--- Start of DATA SUPPLIED ---
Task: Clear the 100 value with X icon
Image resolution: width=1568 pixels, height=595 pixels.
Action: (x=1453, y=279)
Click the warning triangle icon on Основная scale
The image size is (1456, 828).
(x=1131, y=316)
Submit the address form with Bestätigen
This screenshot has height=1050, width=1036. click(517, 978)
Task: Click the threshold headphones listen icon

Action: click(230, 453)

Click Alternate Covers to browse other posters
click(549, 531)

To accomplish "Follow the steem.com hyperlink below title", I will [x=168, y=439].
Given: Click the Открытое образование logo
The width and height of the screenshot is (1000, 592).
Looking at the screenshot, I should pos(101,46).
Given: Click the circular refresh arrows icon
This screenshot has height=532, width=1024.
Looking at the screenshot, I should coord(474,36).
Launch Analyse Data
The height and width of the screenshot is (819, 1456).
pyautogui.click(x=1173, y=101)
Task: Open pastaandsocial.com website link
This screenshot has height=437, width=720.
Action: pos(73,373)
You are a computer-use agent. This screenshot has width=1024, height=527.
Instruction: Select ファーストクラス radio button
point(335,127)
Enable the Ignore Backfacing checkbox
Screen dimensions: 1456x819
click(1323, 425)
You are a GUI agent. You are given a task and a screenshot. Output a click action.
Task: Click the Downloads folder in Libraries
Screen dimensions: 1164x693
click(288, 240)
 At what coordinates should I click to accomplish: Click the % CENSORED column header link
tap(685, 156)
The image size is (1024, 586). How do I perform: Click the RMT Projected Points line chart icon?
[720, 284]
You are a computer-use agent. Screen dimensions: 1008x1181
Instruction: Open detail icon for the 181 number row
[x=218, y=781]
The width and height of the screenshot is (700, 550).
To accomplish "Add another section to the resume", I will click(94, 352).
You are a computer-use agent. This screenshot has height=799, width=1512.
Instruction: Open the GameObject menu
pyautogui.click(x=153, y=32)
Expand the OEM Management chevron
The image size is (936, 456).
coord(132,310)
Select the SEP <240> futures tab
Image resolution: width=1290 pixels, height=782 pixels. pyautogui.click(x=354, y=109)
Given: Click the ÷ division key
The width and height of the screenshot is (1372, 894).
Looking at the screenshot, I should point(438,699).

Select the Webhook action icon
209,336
--- End of DATA SUPPLIED ---
> **WHAT NEEDS TO BE DONE**:
Could you reproduce every one of the records above, line for line and without any changes?

> **ANSWER TO THIS PROBLEM**:
Task: Clear the 100 value with X icon
Image resolution: width=1568 pixels, height=595 pixels.
Action: (x=1453, y=279)
Click the warning triangle icon on Основная scale
The image size is (1456, 828).
(x=1131, y=316)
Submit the address form with Bestätigen
This screenshot has height=1050, width=1036. click(517, 978)
Task: Click the threshold headphones listen icon

Action: click(230, 453)

Click Alternate Covers to browse other posters
click(549, 531)

To accomplish "Follow the steem.com hyperlink below title", I will [x=168, y=439].
Given: Click the Открытое образование logo
The width and height of the screenshot is (1000, 592).
Looking at the screenshot, I should pos(101,46).
Given: Click the circular refresh arrows icon
This screenshot has height=532, width=1024.
Looking at the screenshot, I should coord(474,36).
Launch Analyse Data
The height and width of the screenshot is (819, 1456).
pyautogui.click(x=1173, y=101)
Task: Open pastaandsocial.com website link
This screenshot has height=437, width=720.
Action: pos(73,373)
You are a computer-use agent. This screenshot has width=1024, height=527.
Instruction: Select ファーストクラス radio button
point(335,127)
Enable the Ignore Backfacing checkbox
Screen dimensions: 1456x819
click(1323, 425)
You are a GUI agent. You are given a task and a screenshot. Output a click action.
Task: Click the Downloads folder in Libraries
Screen dimensions: 1164x693
click(288, 240)
 At what coordinates should I click to accomplish: Click the % CENSORED column header link
tap(685, 156)
The image size is (1024, 586). How do I perform: Click the RMT Projected Points line chart icon?
[720, 284]
You are a computer-use agent. Screen dimensions: 1008x1181
Instruction: Open detail icon for the 181 number row
[x=218, y=781]
The width and height of the screenshot is (700, 550).
To accomplish "Add another section to the resume", I will click(94, 352).
You are a computer-use agent. This screenshot has height=799, width=1512.
Instruction: Open the GameObject menu
pyautogui.click(x=153, y=32)
Expand the OEM Management chevron
The image size is (936, 456).
coord(132,310)
Select the SEP <240> futures tab
Image resolution: width=1290 pixels, height=782 pixels. pyautogui.click(x=354, y=109)
Given: Click the ÷ division key
The width and height of the screenshot is (1372, 894).
Looking at the screenshot, I should point(438,699).

Select the Webhook action icon
209,336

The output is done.